I knew he was bad, capable of things I had never wanted to think about. But even later, after retracing his steps and grasping his motives, I was appalled by what he did that night. If only he had stopped a few minutes to listen, to ask questions and hear the truth, terrible as it was. None of it would have happened. Other things would have, certainly, but not that and not to them.
He was a fast driver and had his three-hour head start on me. He also had a great sense of direction and would have no trouble finding the house. When he was young one of his hobbies had been studying maps, particularly exotic ones—Cambodia, Mali, Bhutan—and finding the shortest routes from one heroic or otherworldly-sounding point to another. Timbuktu to Nouakchott. Bu Phlok to Snuol. One birthday we gave him a beautiful brass calipers to measure his distances exactly. He still had those calipers in a desk drawer, along with the bullet and the picture of Little White.
I envisioned him driving eighty miles an hour down the New Jersey Turnpike, stopping only to get gas and the supplies he needed for the job. What went through his head in those hours? At home he always drove with the radio on loud, impatiently turning the dial whenever a song came on he didn’t like. Add that to the picture. Add clicking on the overhead light while steering with one hand, looking quickly from his map to road signs approaching, then to the map again to make sure he was going the right way.

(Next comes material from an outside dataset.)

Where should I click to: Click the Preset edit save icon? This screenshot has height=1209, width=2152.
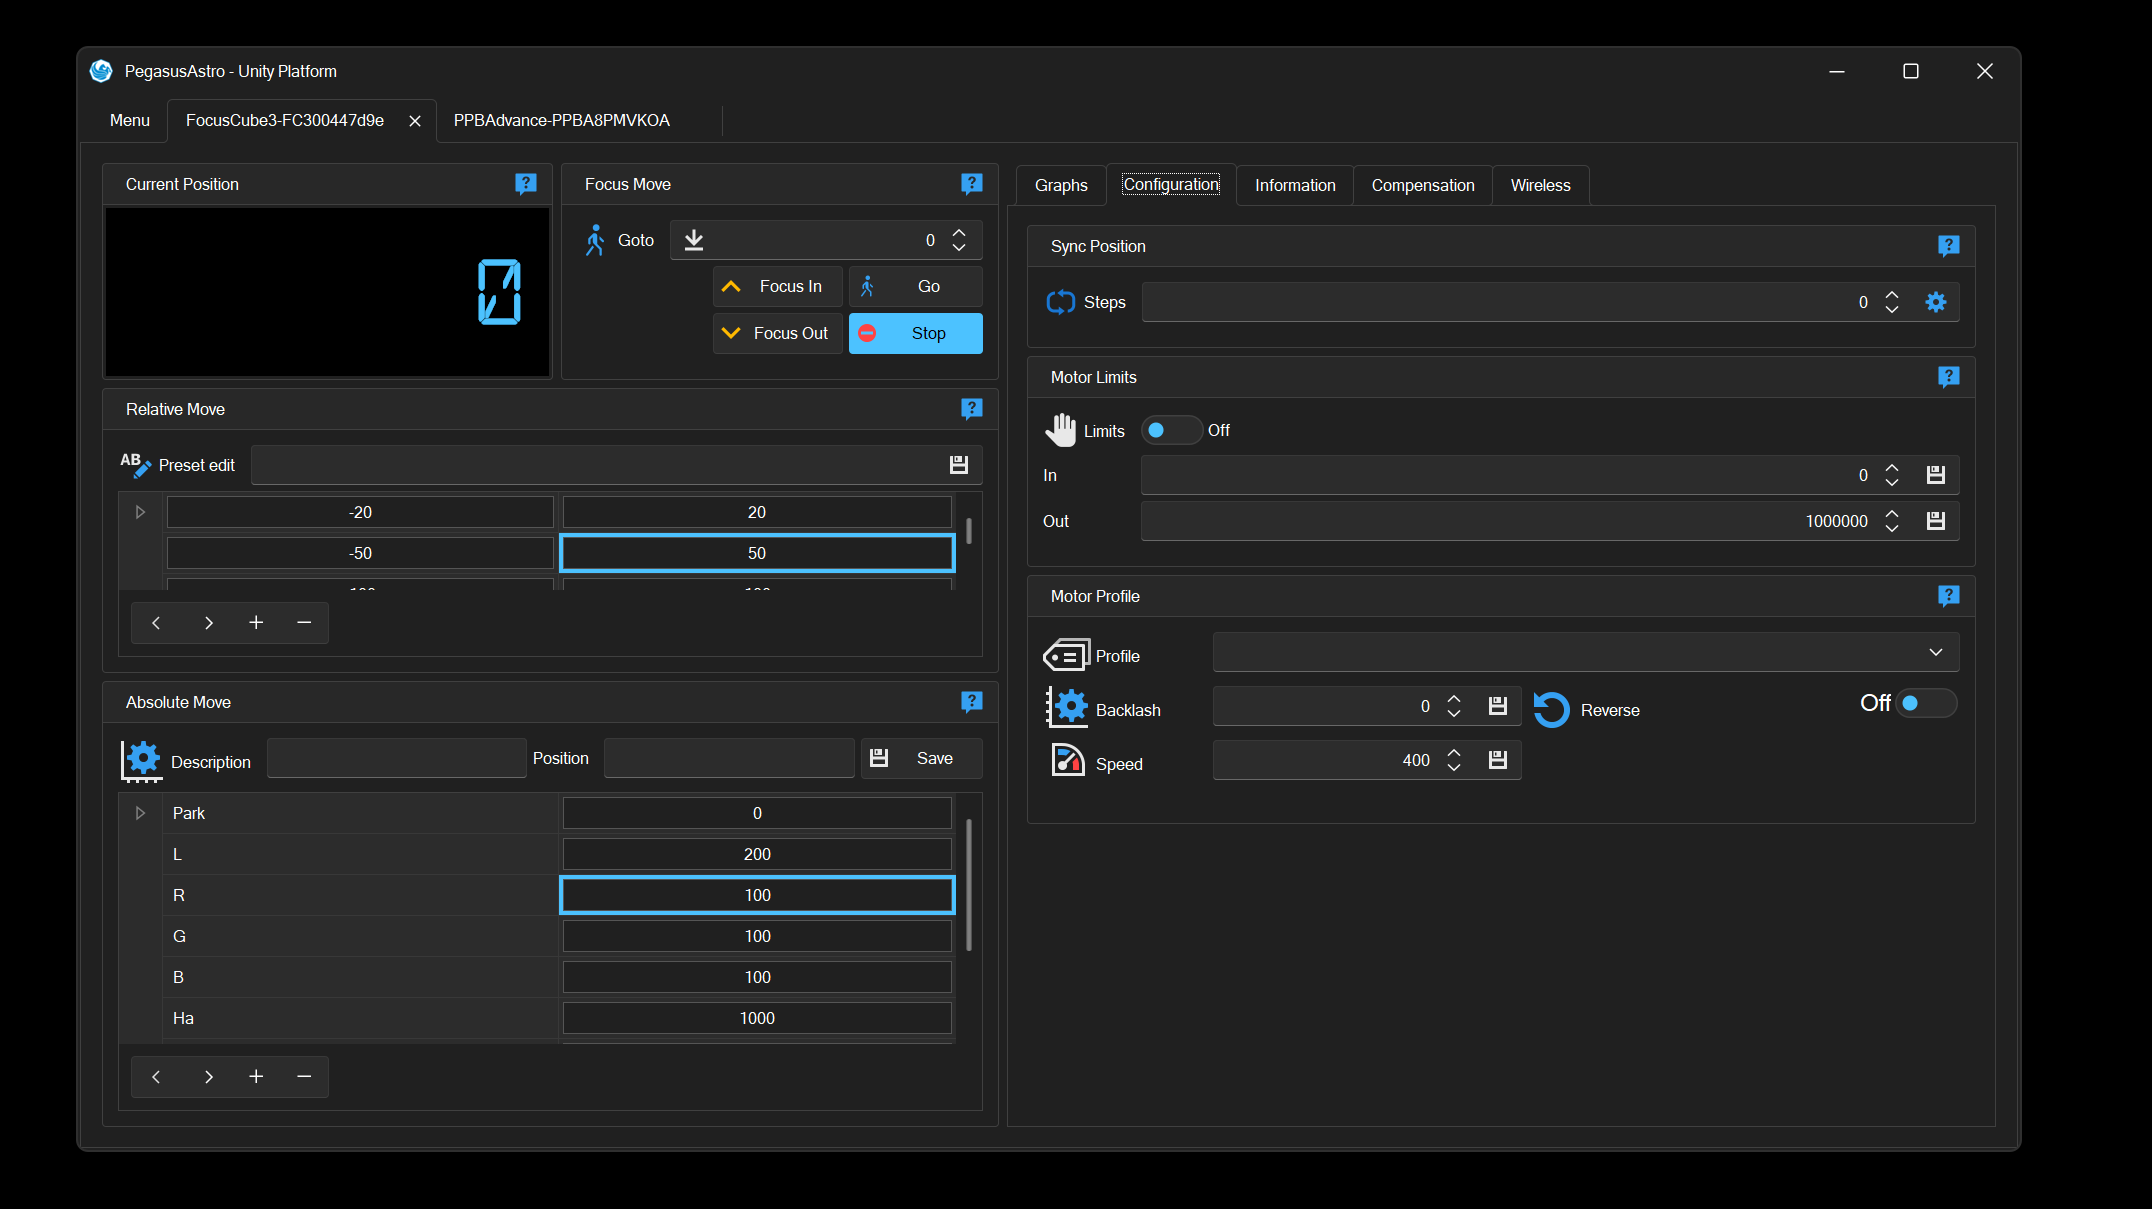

Lily had made this same drive sixteen years before, fleeing New York in a car she’d bought with money stolen from a drug dealer/pimp. She was only five years older than Lincoln was now. All three of us had made this same drive south, all for such different desperate reasons.

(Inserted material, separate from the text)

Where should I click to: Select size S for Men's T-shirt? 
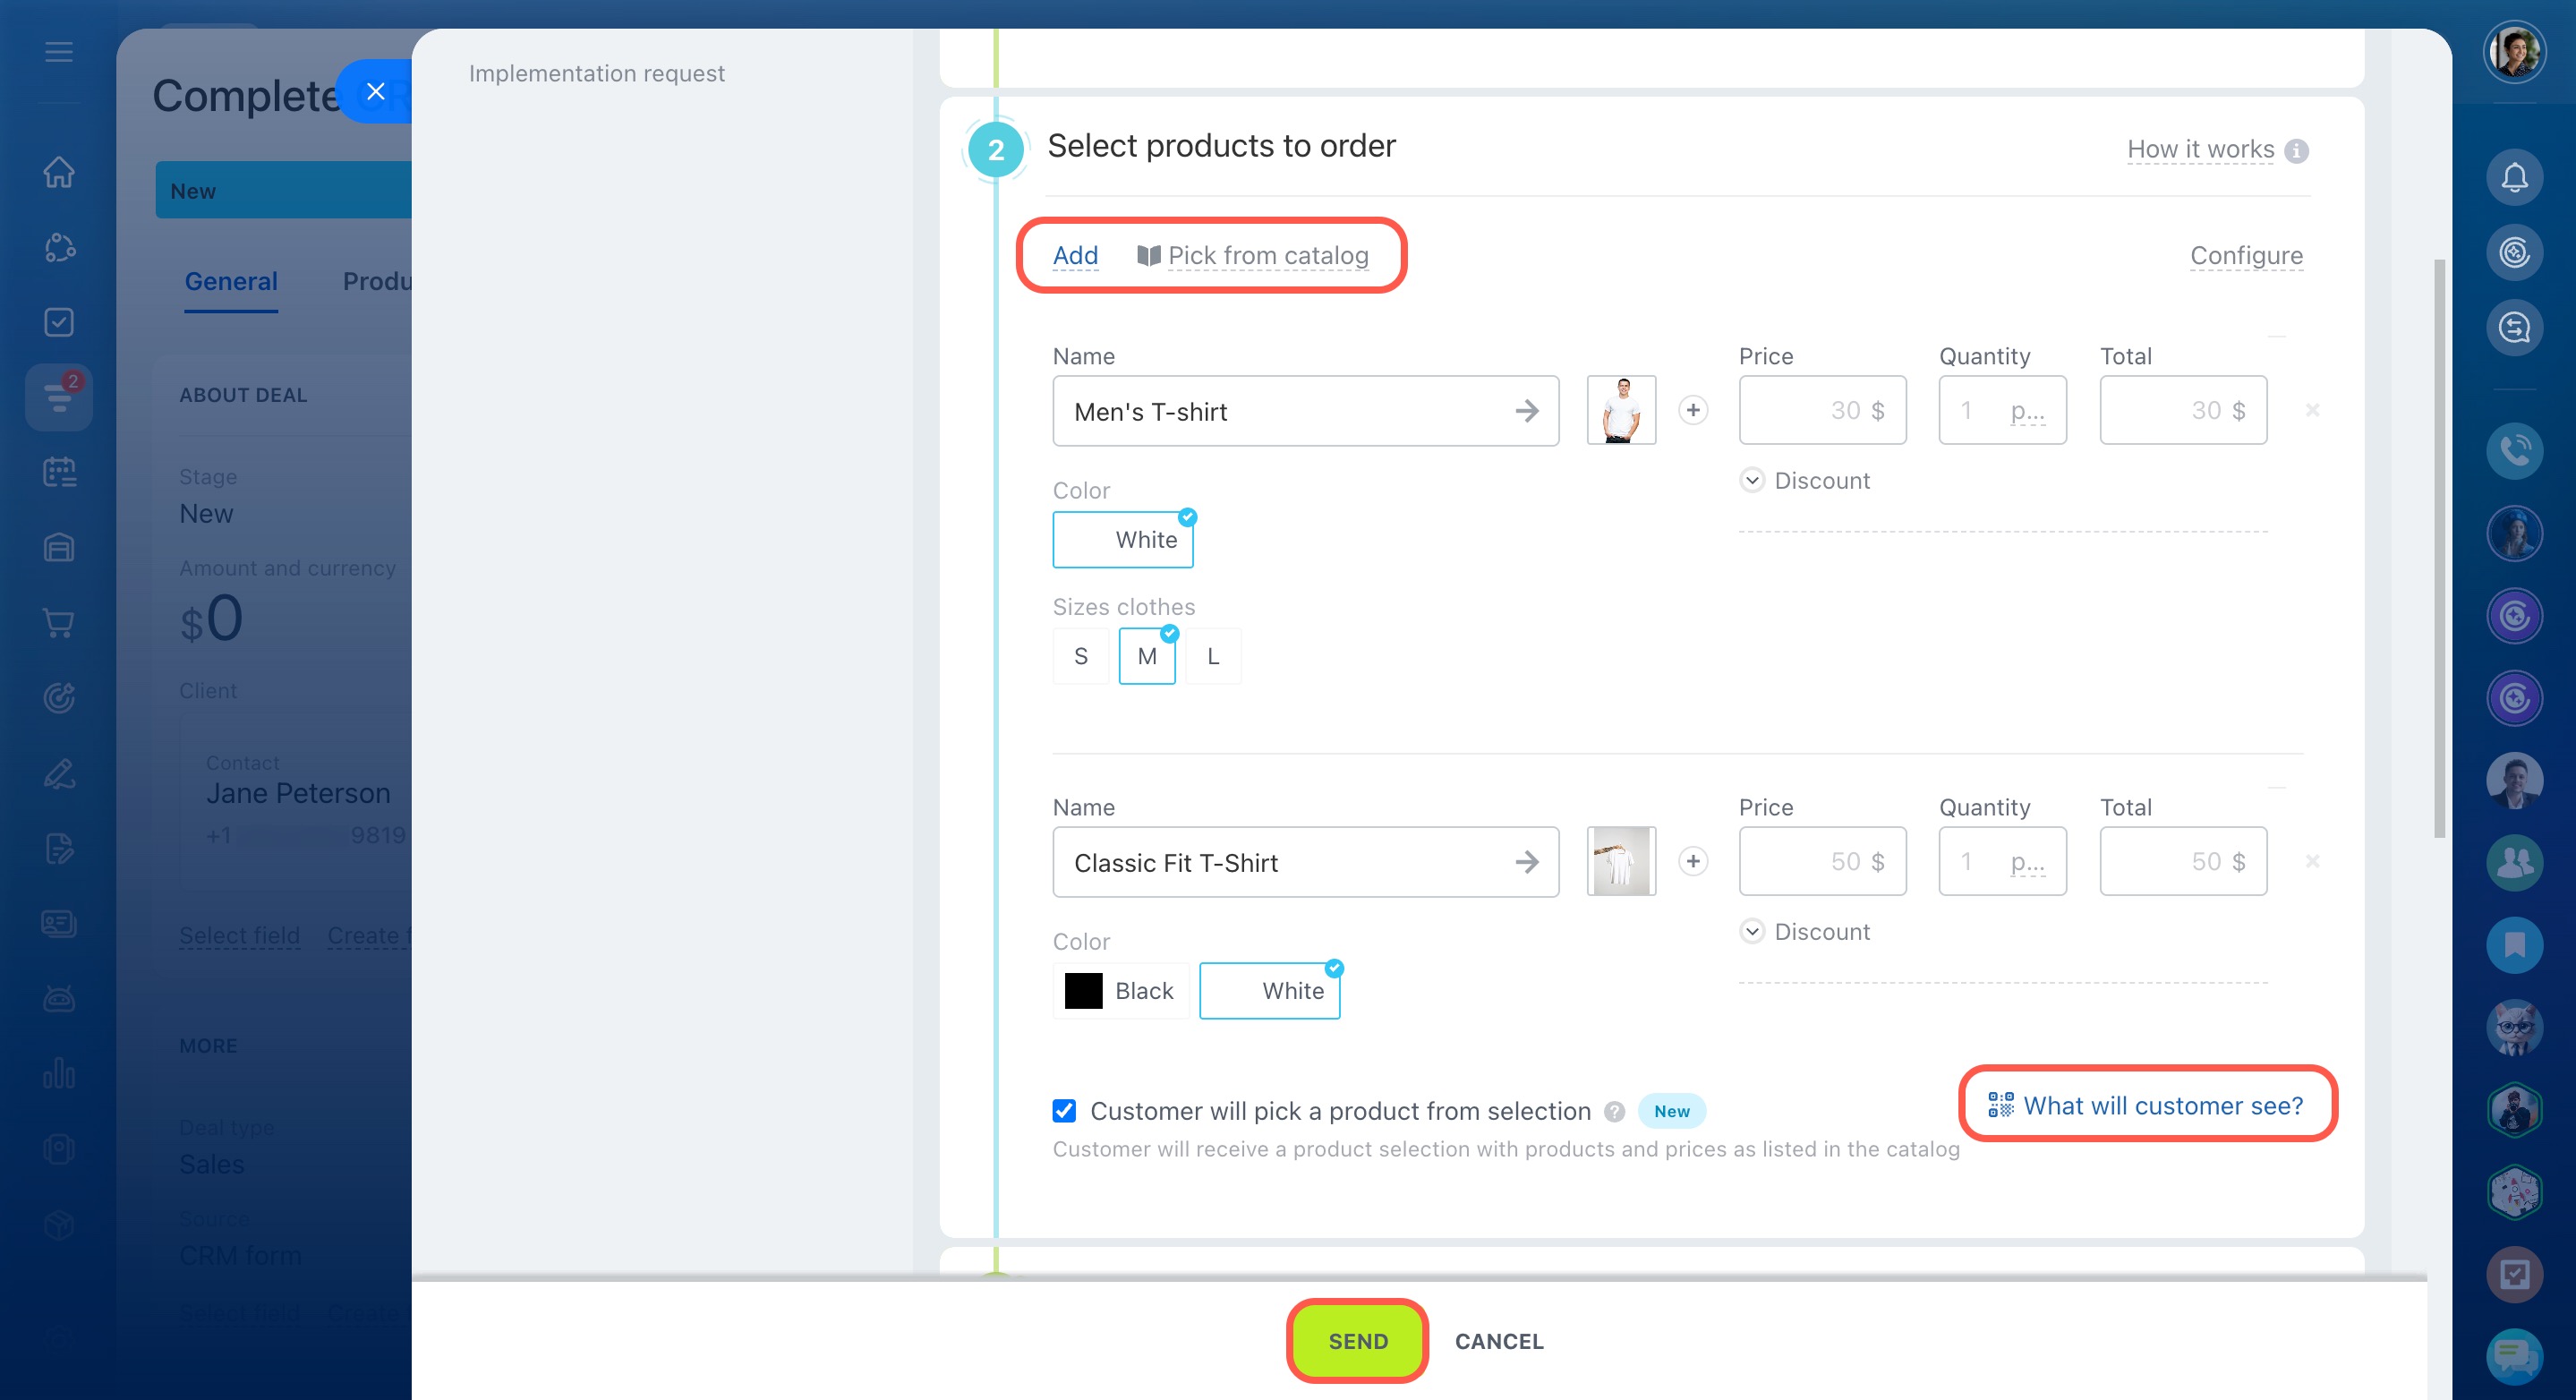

I got off at the New Brunswick exit and remembered certain landmarks from my last trip, although the town itself had been cleaned up since then in the typical ways—homogenized, mallified. Morning traffic was heavy. Stuck in a long line at a red light, I felt weariness creep up the back of my head and spread. The people around me had had their good night’s sleep, hot morning showers, breakfasts to get them up and out and going. Not me. As the light turned green and I was off again, I hated every one of them; resented them their stomachs full of savory coffee, the safe tedium of their jobs. They had children. Their children were not like mine.

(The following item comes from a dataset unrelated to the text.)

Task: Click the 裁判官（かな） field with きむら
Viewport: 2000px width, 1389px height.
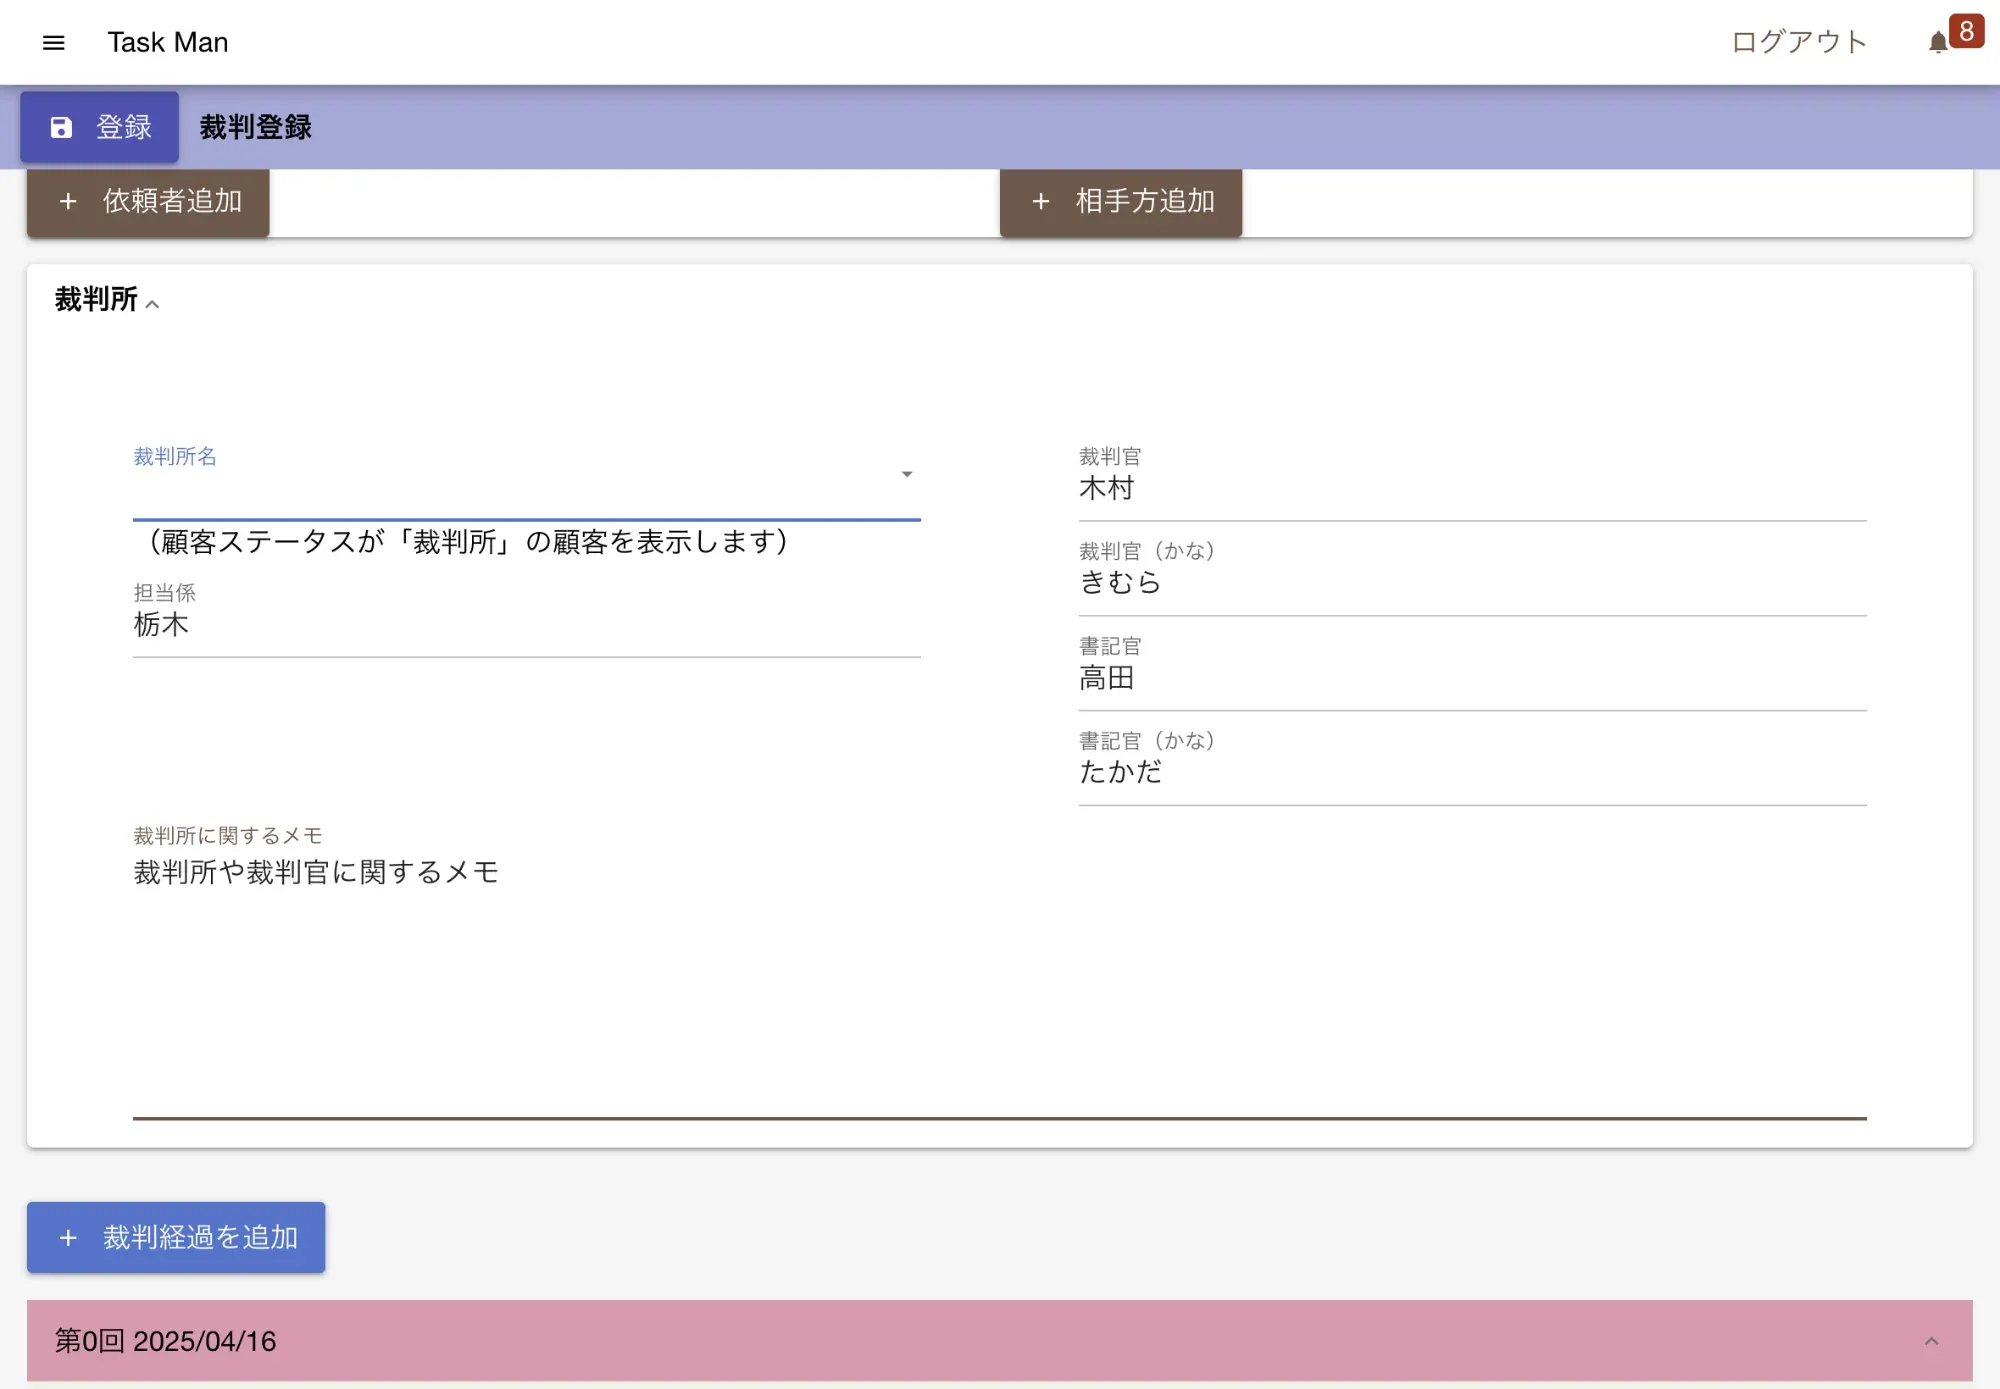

New Jersey farm country, the sun only just up. Cows far off in fields, dogs running around free in backyards. Kids standing by the side of the road waiting for the school bus. The closer I got, the tighter the knot in my stomach grew. One last left turn and I was on their road. There’s where I pulled over last time because I had to pee so badly. Some of the ticky-tacky houses had been torn down and replaced with attractive, much more expensive-looking places. The invasion of the middle class.